There isn’t much kindness on display in A Streetcar Named Desire, which tells the story of Blanche Dubois (Vivien Leigh), a woman whose past catches up with her one stifling summer’s evening in New Orleans. “Deliberate cruelty,” she says, “is the one unforgivable thing.”
When she comes to stay with her younger sister Stella (Kim Hunter), Blanche thinks she is running away from her former life as a scandal-hounded teacher. In reality, she is running toward a cataclysm of destruction and cruelty in the hulking shape of Stella’s husband, Stanley Kowalski (Marlon Brando). Blanche has a horror of the naked truth, which she has a habit of disguising with illusions and wily fantasies: “I don’t tell the truth. I tell what ought to be the truth!” The moment Blanche arrives at Stella’s apartment, Stanley scents her fear, and a game of cat and mouse ensues. He is a predator who resents his sister-in-law’s snooty put-downs, and the game ends with a violent sexual attack. This taut adaptation of Tennessee Williams’s play sparked outrage when its director, Elia Kazan, first screened it for Warner Bros., and he was forced to cut five minutes from his movie before the studio’s executives would release it.
One of only two movies in history to win three Academy Awards for acting, A Streetcar Named Desire made a household name out of its star, the now legendary Marlon Brando.
Controversial themes
These small but crucial edits papered over the more sordid aspects of the story—Blanche’s “nymphomania,” her late husband’s secret homosexuality, Stella’s lust for Stanley, and the climactic rape—inadvertently mirroring the self-delusional madness of its central character.
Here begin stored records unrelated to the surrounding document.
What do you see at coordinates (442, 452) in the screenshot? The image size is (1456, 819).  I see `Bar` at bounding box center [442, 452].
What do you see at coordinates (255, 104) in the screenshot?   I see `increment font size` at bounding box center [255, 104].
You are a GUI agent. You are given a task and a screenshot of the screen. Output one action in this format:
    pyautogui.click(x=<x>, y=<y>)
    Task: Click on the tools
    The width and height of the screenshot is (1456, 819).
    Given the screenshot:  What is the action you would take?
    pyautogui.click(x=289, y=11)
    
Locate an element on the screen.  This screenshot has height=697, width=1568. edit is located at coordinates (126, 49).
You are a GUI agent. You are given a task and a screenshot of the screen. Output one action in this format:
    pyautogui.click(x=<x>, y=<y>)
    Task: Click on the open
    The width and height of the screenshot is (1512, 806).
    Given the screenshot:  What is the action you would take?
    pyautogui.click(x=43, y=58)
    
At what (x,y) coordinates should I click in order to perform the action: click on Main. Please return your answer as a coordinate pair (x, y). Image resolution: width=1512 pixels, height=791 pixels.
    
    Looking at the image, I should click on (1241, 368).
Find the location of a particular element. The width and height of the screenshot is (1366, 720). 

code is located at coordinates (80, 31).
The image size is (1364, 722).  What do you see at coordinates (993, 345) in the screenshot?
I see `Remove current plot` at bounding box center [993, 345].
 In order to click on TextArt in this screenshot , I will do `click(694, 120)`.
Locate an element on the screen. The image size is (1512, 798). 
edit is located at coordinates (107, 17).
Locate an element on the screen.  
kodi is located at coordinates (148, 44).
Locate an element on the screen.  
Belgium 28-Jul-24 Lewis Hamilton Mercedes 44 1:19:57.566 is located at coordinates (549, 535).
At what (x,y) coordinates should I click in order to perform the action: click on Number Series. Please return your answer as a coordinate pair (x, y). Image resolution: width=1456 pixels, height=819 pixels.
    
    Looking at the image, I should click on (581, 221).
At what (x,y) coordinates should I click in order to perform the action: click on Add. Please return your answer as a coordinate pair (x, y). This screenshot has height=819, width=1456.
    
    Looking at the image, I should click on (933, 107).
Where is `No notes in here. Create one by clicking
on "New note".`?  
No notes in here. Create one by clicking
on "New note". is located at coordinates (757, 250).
However, the movie was also criticized for its staginess, and it is true that Kazan refuses to open up the drama beyond the four peeling walls of Stella and Stanley’s poky, run-down love nest. But it is the movie’s claustrophobic atmosphere that becomes the source of its electricity—the actors prowl and pace the set like caged animals, straying into each other’s territories and overstepping their marks.
This is especially true of Brando. A student of the “Method” approach to creating a character, he dedicated himself to unearthing the inner life of the brutish Stanley, and the results are truly volcanic. The performance made Brando into a star, but even he could not outshine Vivien Leigh’s flickering, iridescent portrait of a woman haunted by her own desires. “Whoever you are,” she says at the end of the movie, her Southern-belle accent fluttering delicately around the sad truth at the heart of her self, “I have always relied on the kindness of strangers.”